** begin Reading passage **
The comptroller asserts that under date of February 1, 1909, of April 14, 1909, of June 27, 1911, of November 25, 1913, and of December 28, 1915, franchises were granted by the board of estimate and apportionment to the New York and North Shore Traction Company for a street surface railway on certain routes in the borough of Queens; that on January 28, 1921, after due notice and hearing, the board of estimate and apportionment duly adopted resolutions forfeiting the franchises granted as aforesaid; and that by reason of the forefeiture and also by reason of the abandonment by the railroad the property now sought to be sold became the property of the city of New York.

In several of the franchises so granted it is provided that:

"Upon the termination of this original contract, or if the same be renewed, then at the termination of the said renewal term, or upon the termination of the rights hereby granted for any cause, or upon the dissolution of the Company before such termination the tracks and equipments of the Company constructed pursuant to this contract within the streets, avenues and highways shall become the property of the City without costs, and the same may be used or disposed of by the City for any purpose whatsoever, or the same may be leased to any company or individual.

"If, however, at the termination of this grant as above, the City (by the Board) shall so order by resolution, the Company shall, upon thirty (30) days' notice from the Board, remove any and all of its tracks and other equipment constructed pursuant to this contract, and the said streets, avenues and highways shall be restored to their original condition at the sole cost and expense of the Company. * * *

"In case of any violation or breach or failure to comply with any of the provisions herein contained, this contract may be forfeited by a suit brought by the Corporation Counsel, on notice of ten days to the Company, or at the option of the Board by resolution of said Board, which said resolution may contain a provision to the effect that the railway constructed and in use by virtue of this contract shall thereupon become the property of the City without proceedings at law or in equity."

Although the board of estimate and apportionment has attempted to authorize the contract referred to above, it appears that, by resolution adopted January 28, 1921, containing numerous recitals as to the history and provisions of the franchise contracts and the default of the New York and North Shore Traction Company, it was provided that the franchises should be forfeited, that the security given should be liquidated and the proceeds applied to the obligations of the company, and that "the tracks and equipment of the company, constructed pursuant to the said contract within the streets and avenues are herein and hereby declared to be the property of the city of New York without cost to be used or disposed of by said city for any purpose whatsoever, or to be leased to any company or individual."
** end Reading passage **
** begin Records **
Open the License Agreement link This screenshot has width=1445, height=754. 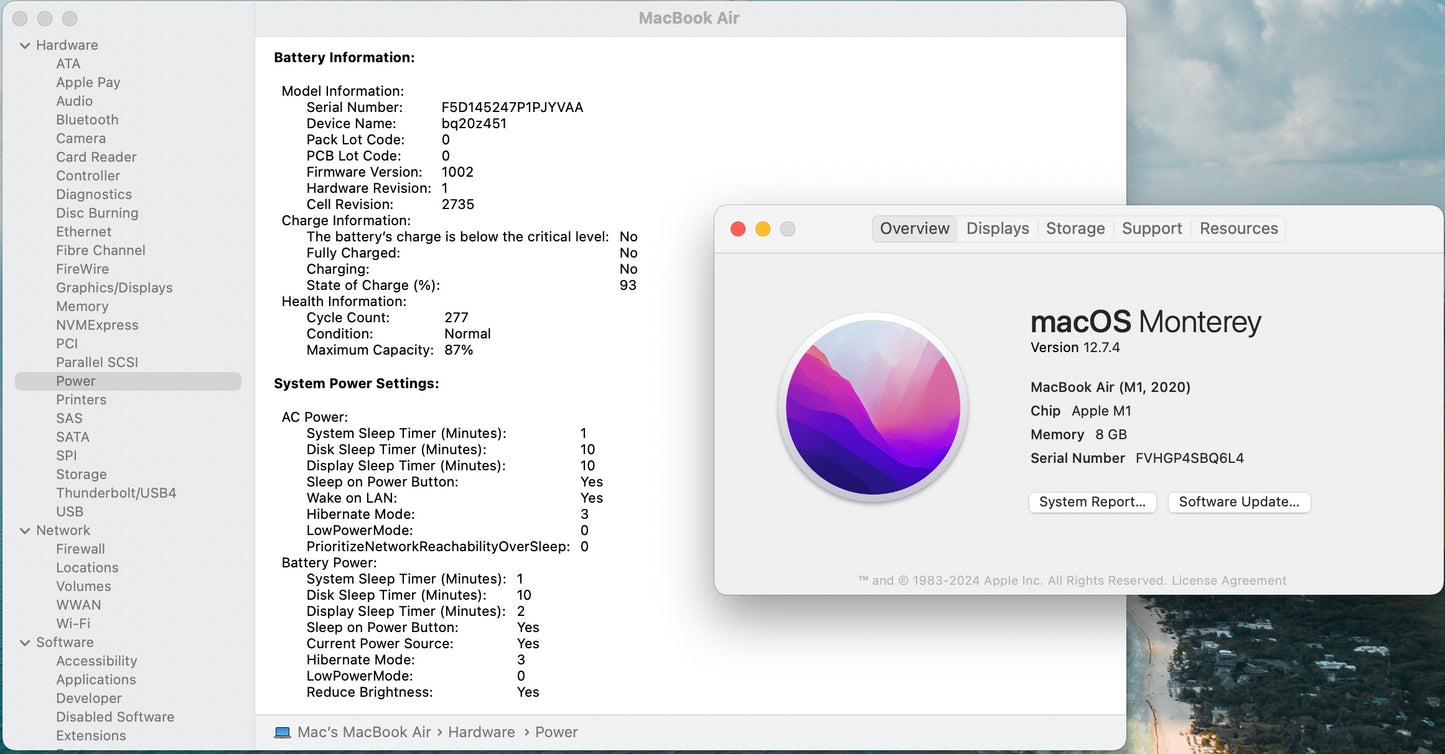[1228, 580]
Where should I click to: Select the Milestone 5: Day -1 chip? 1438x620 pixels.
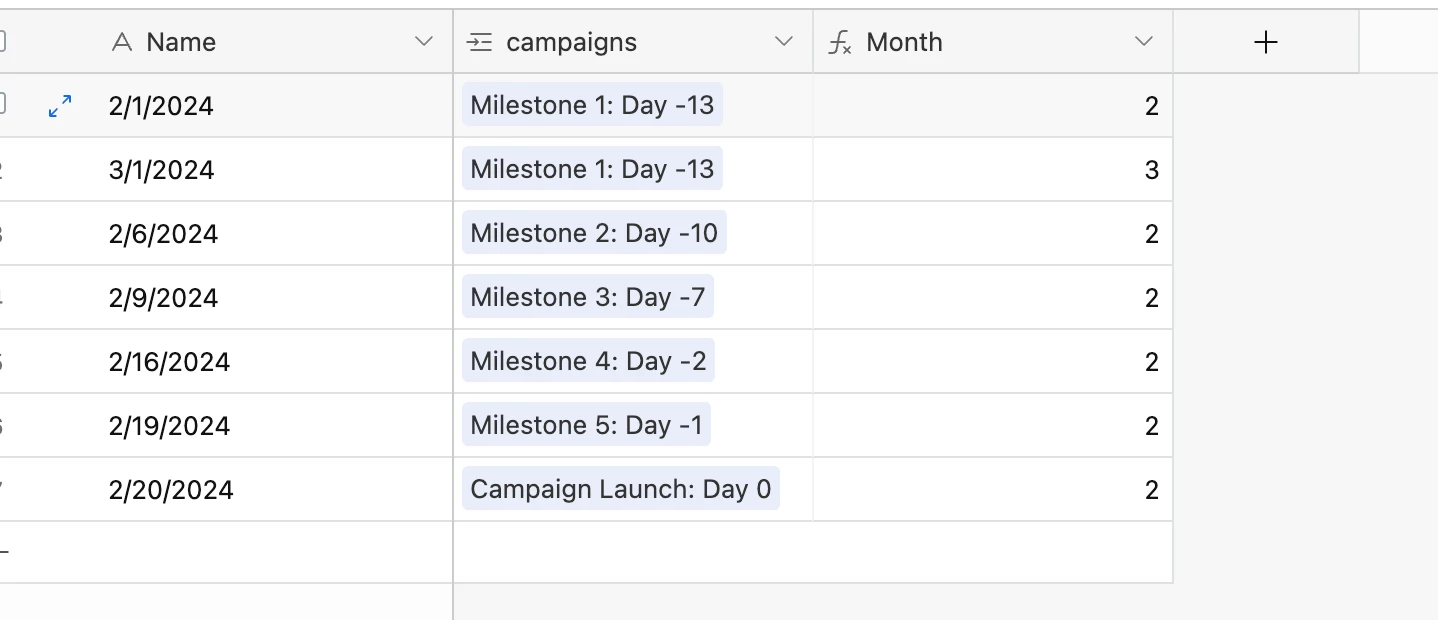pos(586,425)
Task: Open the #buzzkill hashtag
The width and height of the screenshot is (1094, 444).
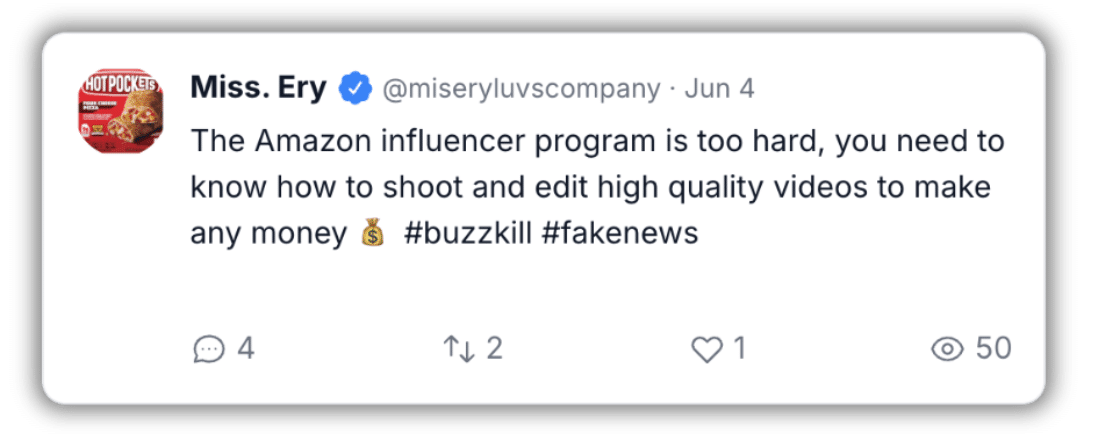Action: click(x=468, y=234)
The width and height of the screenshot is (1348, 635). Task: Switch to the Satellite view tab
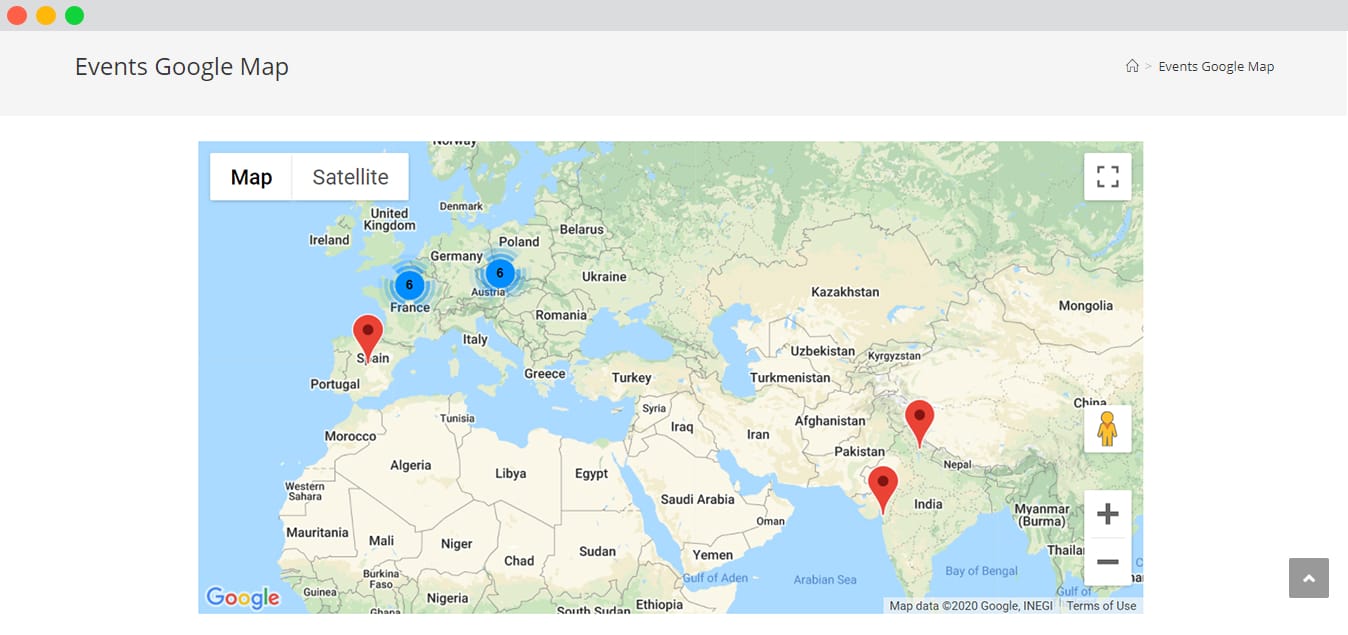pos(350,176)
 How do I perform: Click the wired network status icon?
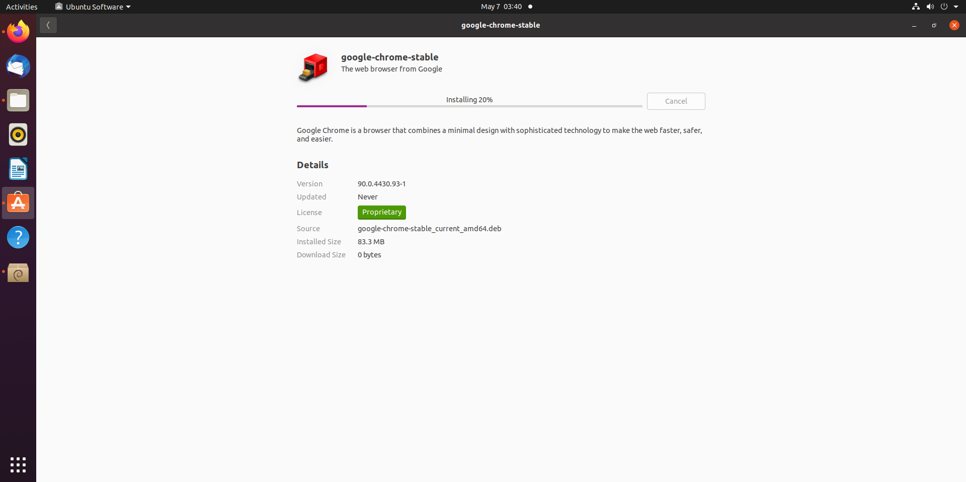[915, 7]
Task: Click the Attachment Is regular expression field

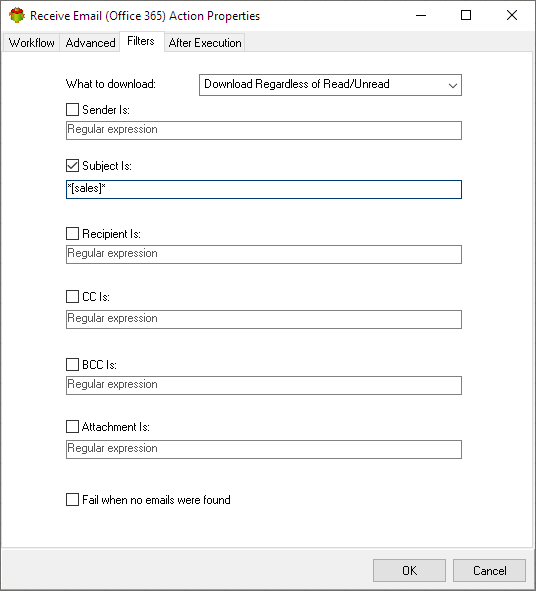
** end Records **
◆ **Exercise description**
Transcribe the passage on the forfeited railway franchises word for word, from "In several of" to "may be leased to any company or individual.".

◆ **Completed exercise**
In several of the franchises so granted it is provided that:

"Upon the termination of this original contract, or if the same be renewed, then at the termination of the said renewal term, or upon the termination of the rights hereby granted for any cause, or upon the dissolution of the Company before such termination the tracks and equipments of the Company constructed pursuant to this contract within the streets, avenues and highways shall become the property of the City without costs, and the same may be used or disposed of by the City for any purpose whatsoever, or the same may be leased to any company or individual.